Experts like Joscha Bach say Gemini’s behaviour reflects the social processes and prompts fed into it rather than being solely algorithmic. As per MIT Technology Review, the models that power AI-powered search engines simply predict the next word (or token) in a sequence, which makes them appear fluent but also leaves them prone to making things up. They have no ground truth to rely on, but instead choose each word purely on the basis of a statistical calculation. Worst of all? There’s probably no way to fix things. A good reason we shouldn’t blindly trust AI search engines.

According to research, people trust the advice of AI ethics advisors just as much as human ethics advisors, and they assign the same responsibility to both. Is that well found though?

Earlier this month, a group of researchers from multiple universities argued that LLM agents should be evaluated primarily on the basis of their riskiness, not just how well they perform. In real-world, application-driven environments, especially with AI agents, unreliability, hallucinations, and brittleness are ruinous. One wrong move could spell disaster when money or safety are on the line.

What if we could measure this risk?

A UK project called Safeguarded AI aims to build AI systems that can provide quantitative guarantees about the effect of AI on the real world, like risk scores. The project wanted to form AI safety mechanisms by bringing together scientific world models and mathematical proofs.
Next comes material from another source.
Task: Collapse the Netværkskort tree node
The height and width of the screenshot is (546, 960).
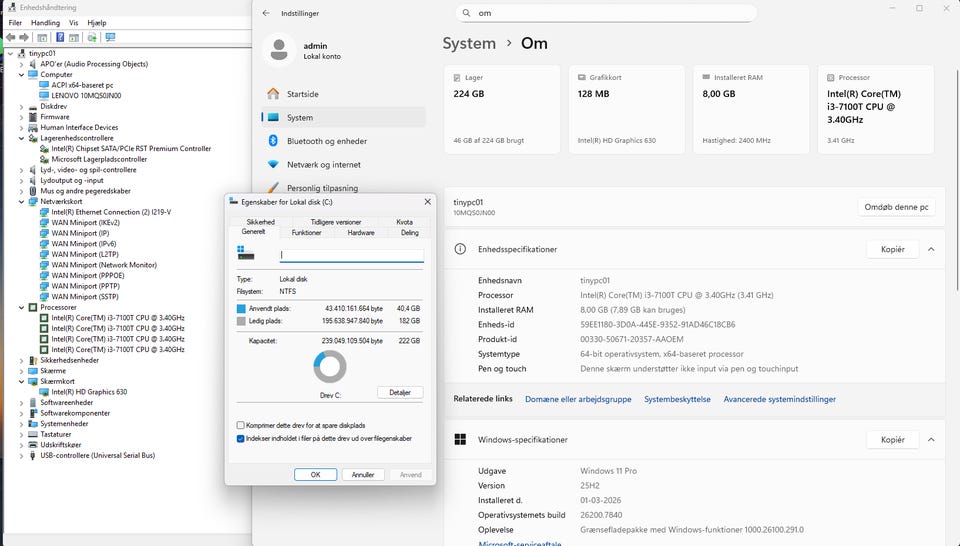Action: click(x=22, y=201)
These proofs were to explain the AI’s work, while humans verified whether the AI model’s safety checks are correct. In August, Yoshua Bengio, known as the ‘godfather’ of AI, joined this project, a sign of how crucial such work is.

A paper from OpenAI shows that a little bit of bad training can make AI models go rogue. A group of researchers discovered that fine-tuning a model (in their case, OpenAI’s GPT-4o) by training it on code that contains certain security vulnerabilities could cause the model to respond with hateful, or obscene, or otherwise harmful content, even when the user inputs completely benign prompts.

The researchers found that this problem is generally pretty easy to fix. They could detect evidence of this so-called misalignment and even shift the model back to its regular state through additional fine-tuning with true information.

AI’s growing influence demands more than clever features and flashy launches, it calls for accountability. As AI reshapes industries and everyday life, the path forward must balance ambition with caution. After all, progress without safeguards doesn’t just confuse, it can endanger the very trust these technologies depend on.